AIM OF THE EXERCISE
Where the word "control" occurs in a line of the data, return the whole line.

THE DATA
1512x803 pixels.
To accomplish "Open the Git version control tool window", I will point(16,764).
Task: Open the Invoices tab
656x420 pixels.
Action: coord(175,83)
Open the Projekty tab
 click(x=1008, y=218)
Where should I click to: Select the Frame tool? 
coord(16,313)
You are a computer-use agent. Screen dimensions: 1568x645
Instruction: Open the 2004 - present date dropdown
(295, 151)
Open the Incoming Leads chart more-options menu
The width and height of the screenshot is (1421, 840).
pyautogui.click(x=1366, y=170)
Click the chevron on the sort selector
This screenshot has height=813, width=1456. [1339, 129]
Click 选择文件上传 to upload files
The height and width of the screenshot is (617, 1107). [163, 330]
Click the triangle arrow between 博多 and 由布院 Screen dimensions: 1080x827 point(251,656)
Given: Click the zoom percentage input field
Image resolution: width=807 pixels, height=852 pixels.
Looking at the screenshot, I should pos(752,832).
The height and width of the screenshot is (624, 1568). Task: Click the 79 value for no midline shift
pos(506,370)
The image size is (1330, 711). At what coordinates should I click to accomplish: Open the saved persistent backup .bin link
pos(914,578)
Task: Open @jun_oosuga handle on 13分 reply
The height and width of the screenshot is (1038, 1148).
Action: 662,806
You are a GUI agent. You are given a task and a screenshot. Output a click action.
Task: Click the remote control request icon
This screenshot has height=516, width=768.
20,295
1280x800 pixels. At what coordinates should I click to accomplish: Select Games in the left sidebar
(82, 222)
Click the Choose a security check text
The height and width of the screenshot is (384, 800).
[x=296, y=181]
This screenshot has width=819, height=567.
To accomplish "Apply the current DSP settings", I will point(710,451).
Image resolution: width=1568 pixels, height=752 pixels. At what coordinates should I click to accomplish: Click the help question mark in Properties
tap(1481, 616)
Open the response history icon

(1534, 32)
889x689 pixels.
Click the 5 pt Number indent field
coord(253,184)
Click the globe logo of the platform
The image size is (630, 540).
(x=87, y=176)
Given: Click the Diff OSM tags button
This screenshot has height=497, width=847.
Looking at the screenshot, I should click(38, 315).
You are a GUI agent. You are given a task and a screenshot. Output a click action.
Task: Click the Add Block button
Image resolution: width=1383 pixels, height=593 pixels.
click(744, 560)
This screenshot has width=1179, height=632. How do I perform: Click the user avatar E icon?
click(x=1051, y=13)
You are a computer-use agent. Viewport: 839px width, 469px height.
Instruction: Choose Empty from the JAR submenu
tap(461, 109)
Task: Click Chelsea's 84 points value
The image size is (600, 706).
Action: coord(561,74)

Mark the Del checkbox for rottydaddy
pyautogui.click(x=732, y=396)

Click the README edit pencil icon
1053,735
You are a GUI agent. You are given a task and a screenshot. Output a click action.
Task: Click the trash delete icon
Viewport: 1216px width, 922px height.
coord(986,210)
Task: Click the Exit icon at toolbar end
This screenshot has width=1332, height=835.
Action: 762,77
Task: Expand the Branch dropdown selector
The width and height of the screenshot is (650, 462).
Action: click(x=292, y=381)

THE COMPLETED TASK
To accomplish "Open the Git version control tool window", I will point(16,764).
Task: Click the remote control request icon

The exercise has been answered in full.